Se você é daqueles fãs de esportivos que acha que nada substitui o ronco de um velho e bom V8 aspirado ou os estouros das trocas de marcha de um câmbio de dupla embreagem, talvez seja hora de rever seus conceitos. O que mais impressiona nesse conjunto elétrico é a entrega de torque peculiar e característica dos motores elétricos – os 71 kgfm estão disponíveis na totalidade SEMPRE e IMEDIATAMENTE. Não importa se você está parado ou já andando a mais de 120 km/h, quando pisa fundo gruda no banco da mesma forma assustadora (fui xingado pelos passageiros todas as vezes que fiz isso). São menos de 5 segundos até 100 km/h, e aí você continua com o pé afundado, esperando alguma interrupção, hesitação, mas o motor enche, enche… em aceleração ininterrupta até 200 km/h. Para deixar a dirigibilidade mais afiada, as respostas do volante são diretas, permitindo costurar no trânsito como se estivesse em um carro muito menor. Pena que os freios às vezes assustem na demora a responder na mudança da regeneração de energia pelos motores-geradores para a frenagem “verdadeira”, que usa os discos.

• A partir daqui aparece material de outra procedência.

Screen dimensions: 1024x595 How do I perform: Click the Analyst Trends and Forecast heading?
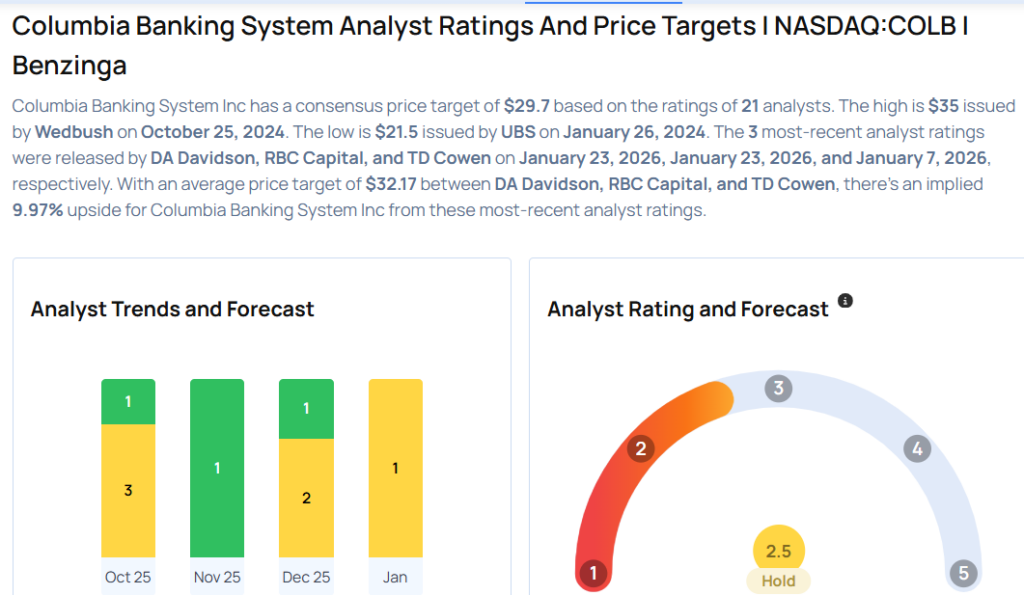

Em uma direção cotidiana, porém, esse é um detalhe que não chega e incomodar. E é possível guiar usando apenas o pedal do acelerador: com a regeneração no nível alto, sempre que se alivia o pé direito o carro reduz a velocidade – e bem – economizando combustível e freios. Tudo devidamente exibido no painel para ajudar o motorista a entender o sistema. O que incomoda um pouco é o excesso de massa do crossover, que causa solavancos mais bruscos em ruas esburacadas. Já na estrada, o melhor mesmo é deixar a regeneração no nível baixo e desfrutar do absoluto silêncio a bordo. Mesmo em alta velocidade,
há pouco ruído aerodinâmico e os excelentes acabamento e montagem evitam barulhos na cabine. E não se preocupe com a autonomia: além de os cerca de 400 quilômetros serem suficientes para viagens, um app ajuda a planejá-las de acordo com a oferta de carregadores (e encontrá-los em emergências). É um elétrico que pode pegar estrada – o problema é o tempo de recarga.
E QUANTO GASTA?
Usando o carro por cinco dias no meu cotidiano na capital paulista, carreguei o I-Pace algumas vezes na rede gratuita (da BMW). Nesses aparelhos – um similar instalado em sua casa sai por cerca de R$ 13 mil com serviço conveniado da Jaguar – são 10 horas para encher 80% da bateria. Recomendo comprar, já que em uma tomada comum ele leva mais de 45 horas para ser carregado (numa noite inteira se consegue só dez ou 11 quilômetros). Em um uso normal, durante nossos testes, rodamos 350 quilômetros com uma recarga. Na prática, as médias de consumo foram de 6 km/kWh na cidade com trânsito e 5 km/kWh na estrada – pelos preços atuais de São Paulo, custo de rodagem equivalente ao de um carro a gasolina que faça 50 km/l na cidade e 45 km/l na estrada. Nada mal. Mas economizar dinheiro está longe de ser a sensação mais incrível a bordo desse Jaguar. “Salvar o planeta” talvez seja a segunda. A primeira, sem dúvida, é a experiência ao volante.